Freud y la envidia del pene.


Este articulo es un curioso referente de la teoría del psicoanálisis, solo se pretende mostrar un aspecto particular de la temática en el desarrollo científico e intelectual de su época  (principios del Siglo XX) y anterior a ella.

La vida sexual humana consta en el aspecto de colocar los órganos genitales propios en contacto con los de otra persona.

El hecho biológico de la duplicidad de los sexos estriba en la psicología de lo masculino y de los femenino. El sentido común nos refiere insuficientemente que lo masculino como lo fuerte y activo, lo femenino  lo débil y pasivo.


En el desarrollo de la vida humana y sus complejidades psicológicas el descubrimiento de los órganos genitales en la fase infantil (2 o 3 años de edad) se desarrolla en la manipulación y excitación denominada evolución libidinal.
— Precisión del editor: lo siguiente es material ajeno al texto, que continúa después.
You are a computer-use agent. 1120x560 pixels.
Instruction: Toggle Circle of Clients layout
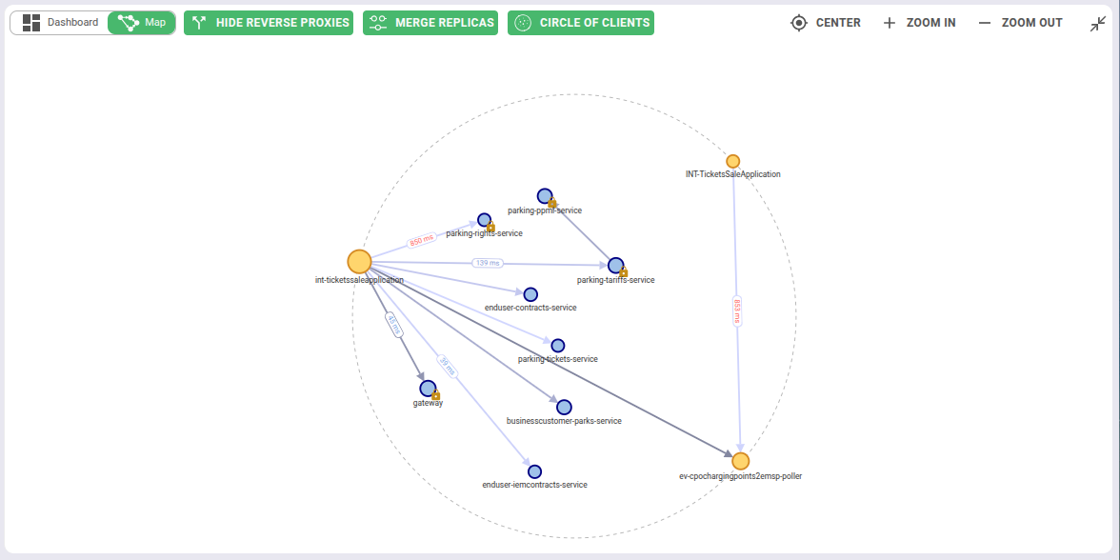point(581,23)
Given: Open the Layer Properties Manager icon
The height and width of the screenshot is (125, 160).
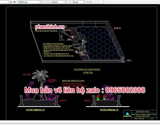Looking at the screenshot, I should pos(11,2).
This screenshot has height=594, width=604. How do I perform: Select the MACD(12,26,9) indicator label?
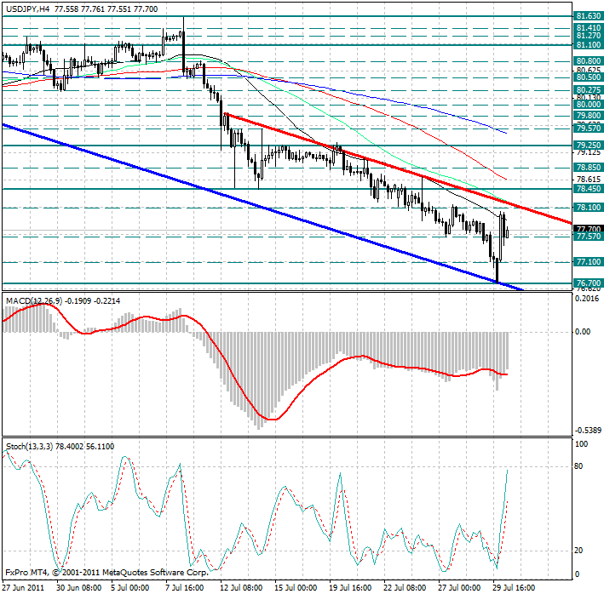coord(34,300)
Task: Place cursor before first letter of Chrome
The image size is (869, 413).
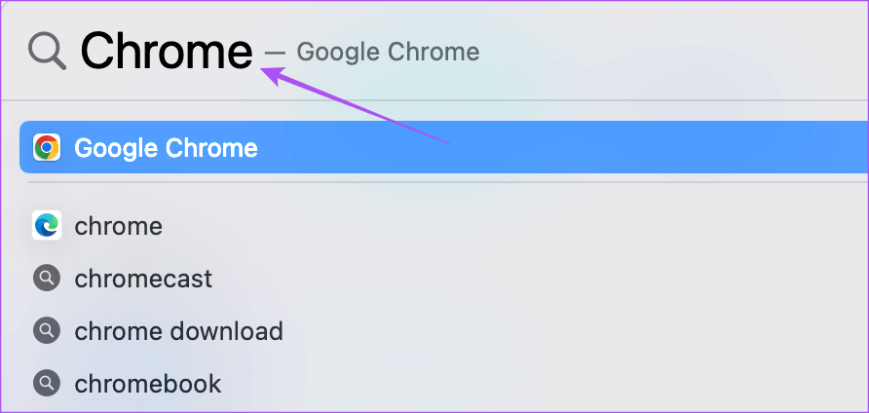Action: click(82, 51)
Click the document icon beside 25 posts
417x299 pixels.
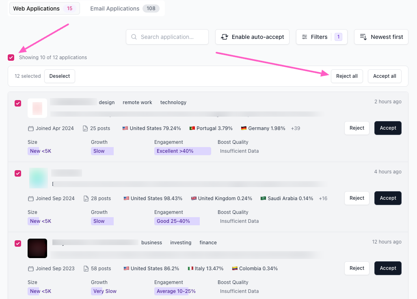click(x=85, y=128)
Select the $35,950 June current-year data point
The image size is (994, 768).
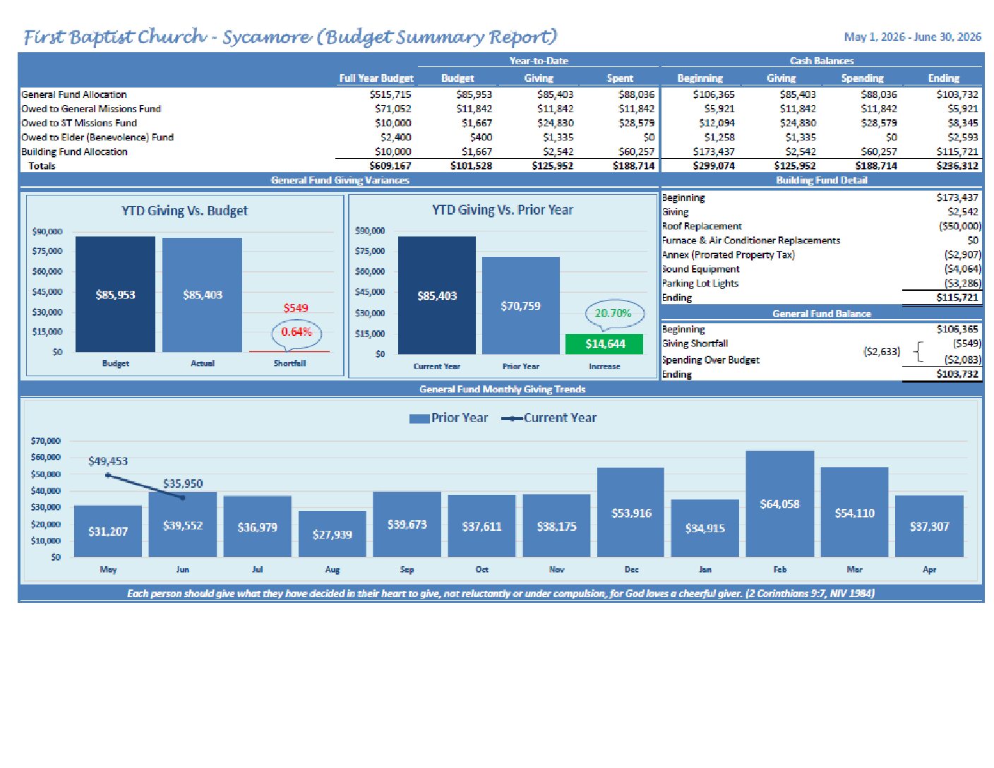[x=183, y=498]
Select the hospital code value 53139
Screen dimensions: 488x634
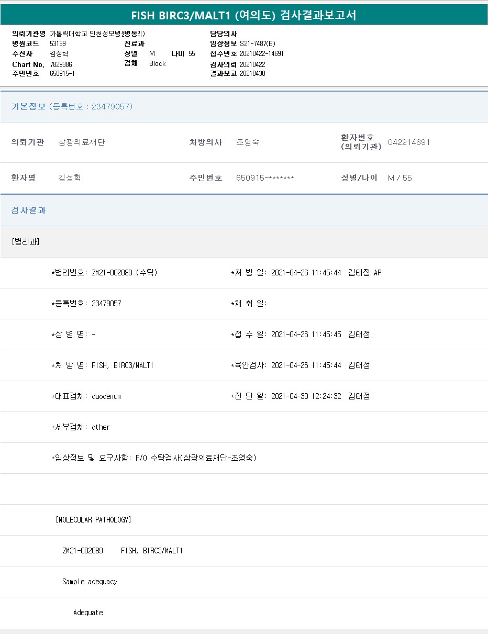tap(58, 43)
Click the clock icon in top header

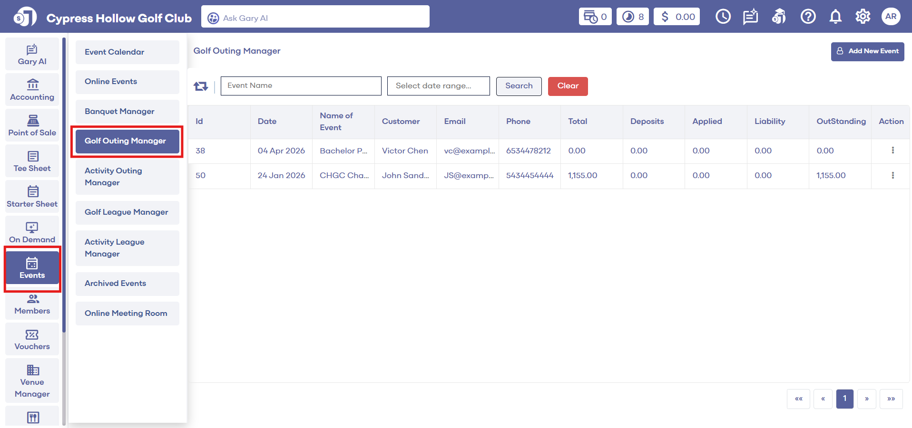pos(723,17)
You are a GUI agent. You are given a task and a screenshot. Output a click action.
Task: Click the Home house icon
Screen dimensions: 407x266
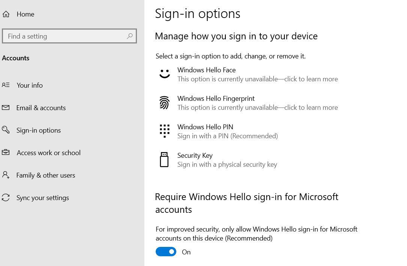(x=6, y=14)
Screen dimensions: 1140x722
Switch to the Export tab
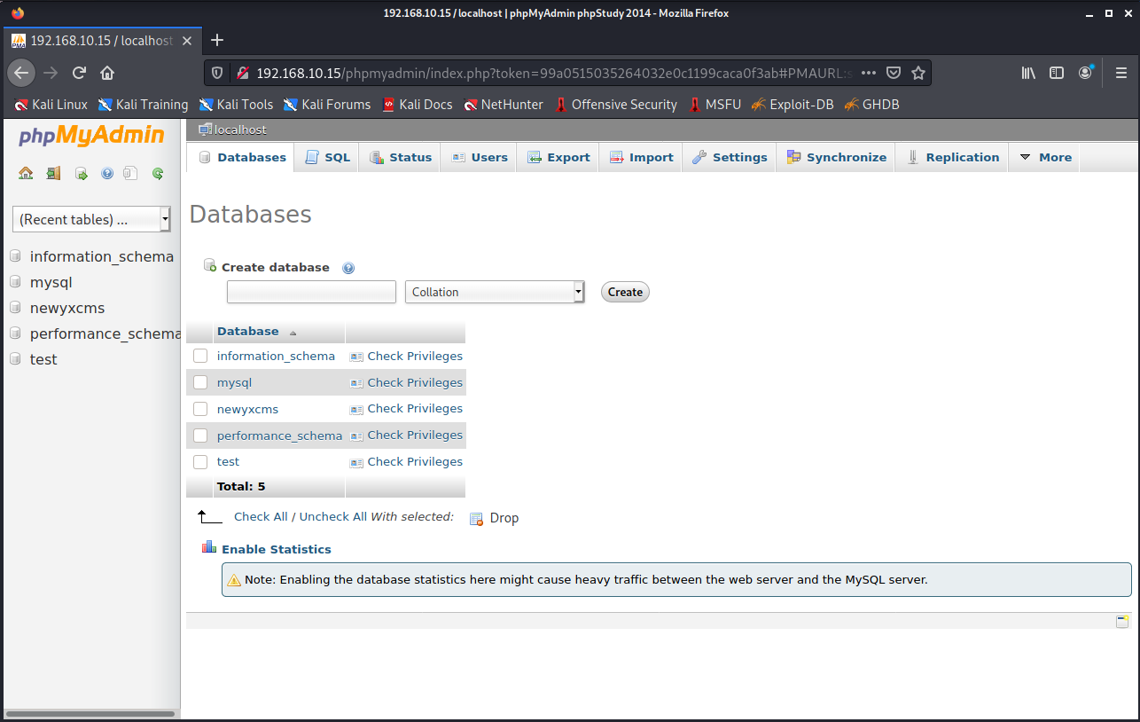[x=558, y=157]
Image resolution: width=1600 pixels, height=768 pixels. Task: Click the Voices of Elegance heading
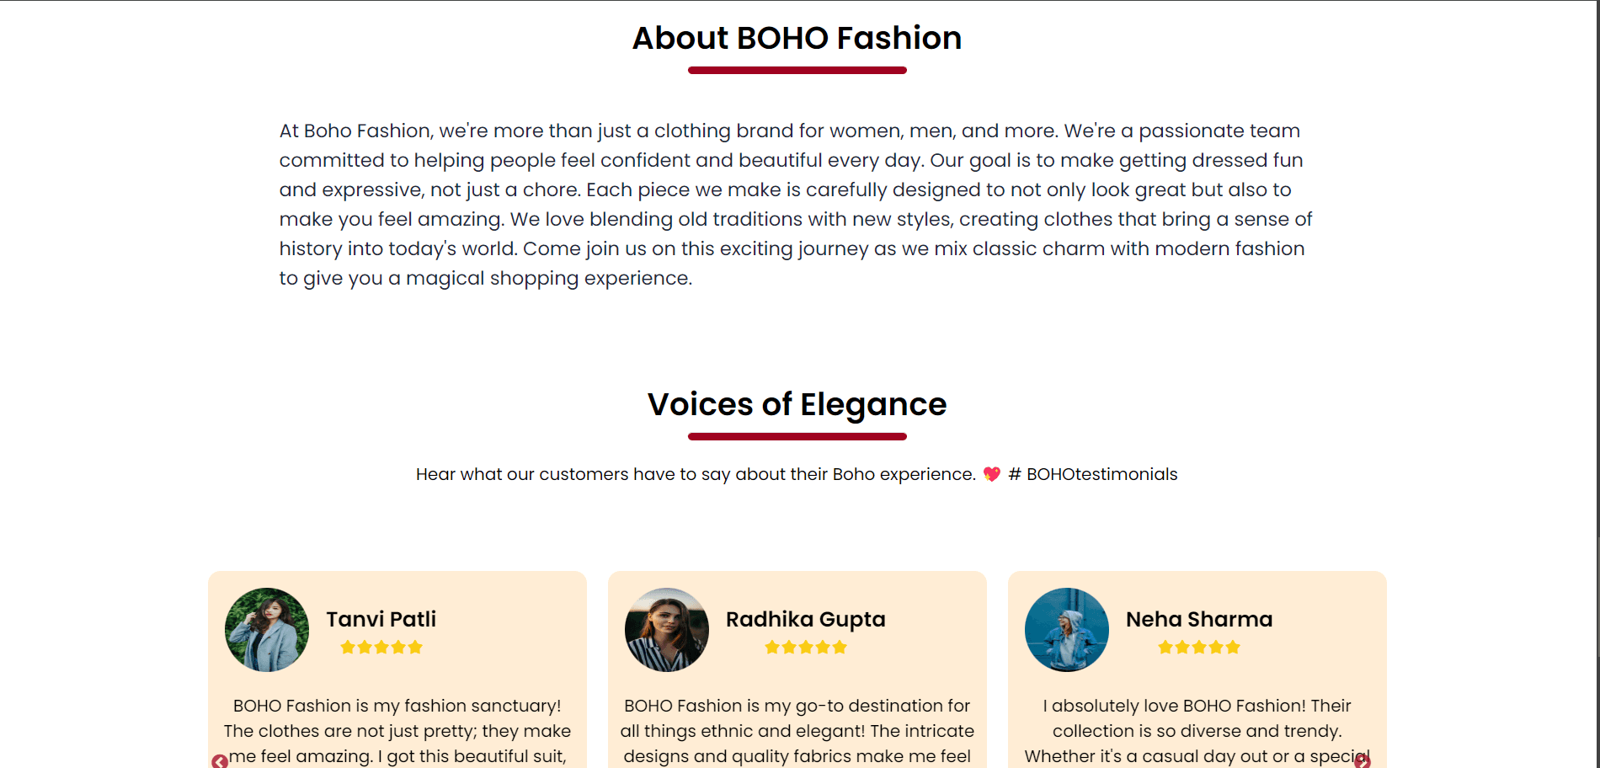pyautogui.click(x=797, y=404)
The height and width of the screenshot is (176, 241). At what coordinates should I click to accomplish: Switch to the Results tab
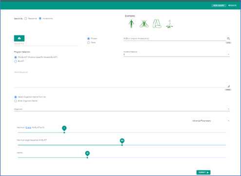pyautogui.click(x=232, y=5)
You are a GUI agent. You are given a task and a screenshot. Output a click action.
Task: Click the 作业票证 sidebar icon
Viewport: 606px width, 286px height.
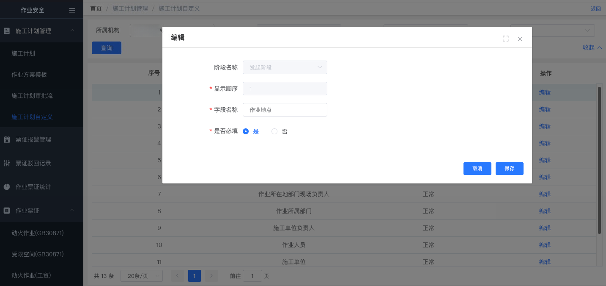tap(7, 211)
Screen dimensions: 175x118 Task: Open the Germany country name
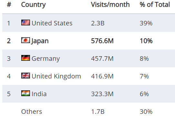[46, 59]
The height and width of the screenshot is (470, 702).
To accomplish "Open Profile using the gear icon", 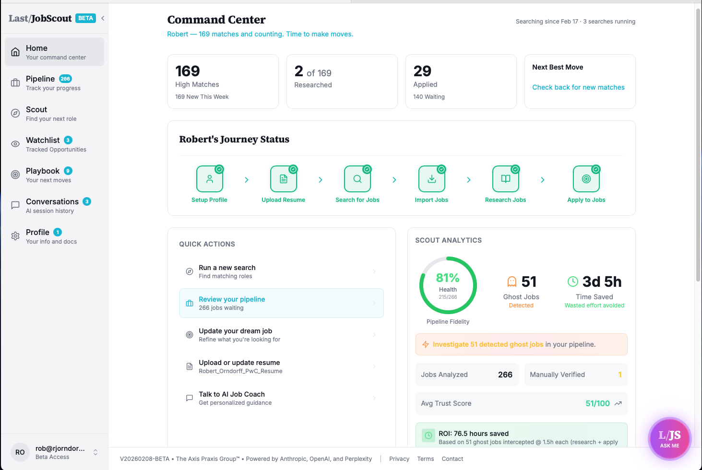I will (14, 236).
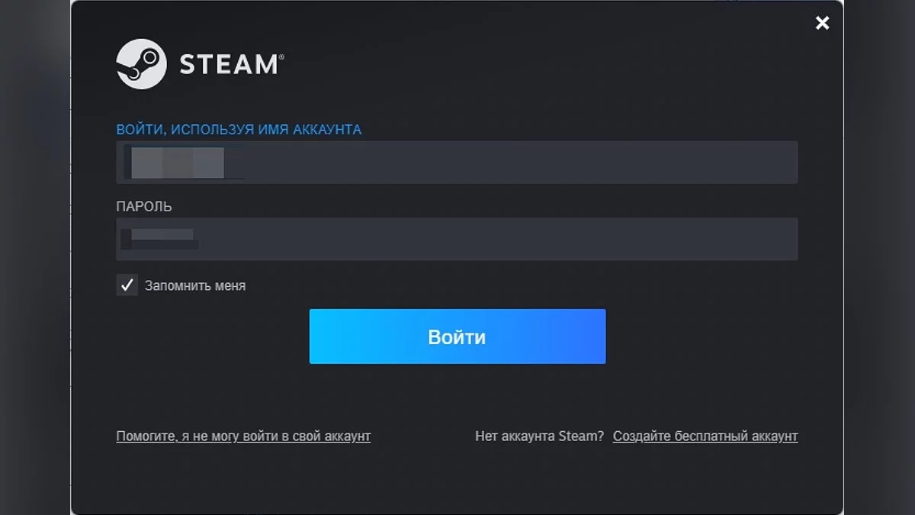
Task: Click the STEAM wordmark text
Action: click(227, 65)
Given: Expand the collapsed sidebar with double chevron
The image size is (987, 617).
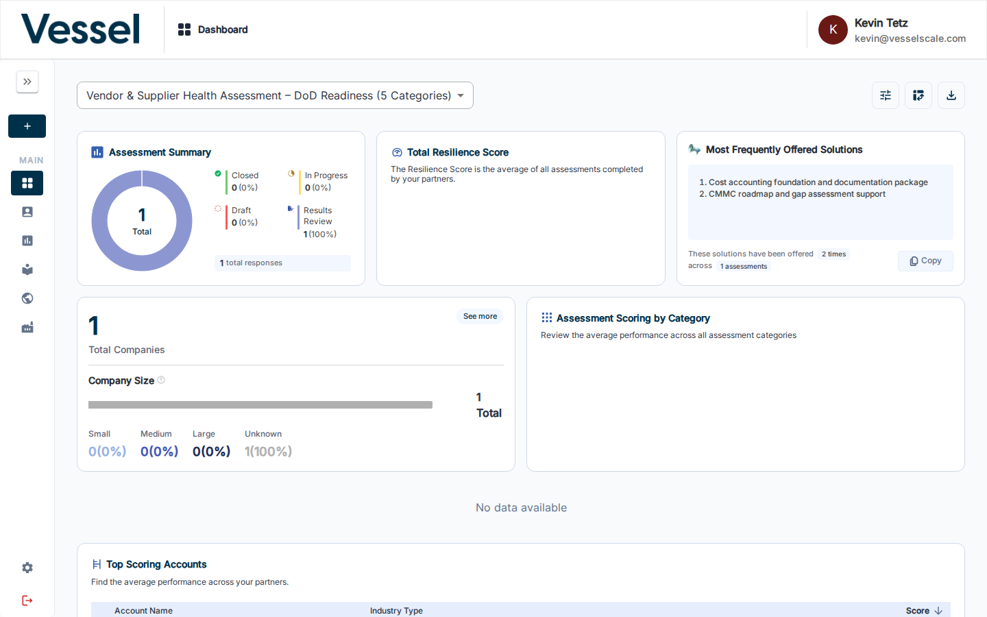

Las sensaciones placenteras emanadas del miembro genital despierta una fase de desarrollo sexual con el nombre de fase fálica. Al poseedor del falo o pene representa una masculinidad precozmente conocida como complejo de edipo,  la cual representa la posesión de la atención maternal y sustitución del padre. Y en la mujer es conocida como complejo de electra siguiendo el sentido opuesto.


En sus primeras interacciones los niños y las niñas pueden llegar a la contemplación de sus órganos y la falta de ellos en la pequeña mujer representara una menorvalía por estar (aparentemente) escasamente dotada de genitalidad. evocando un sentimiento de aversión a su madre y de rencor y envidia particular debido a la falta de pene. En la humanidad el falo se ha tenido como símbolo de poder y todo ser humano ocupa el deseo fálico


Desde el descubrimiento genital la niña envidia al varón por el órgano que posee, y podemos afirmar que toda su evolución se desarrolla bajo el signo de la envidia fálica...por que no quiere que este le recuerde la superioridad del hermano o del compañero de juegos. 

La psicología sexual se desarrollará en la posesión o carencia del pene: observaremos en la mujer la envidia fálica y en el hombre la preocupación de la perdida del pene (castración).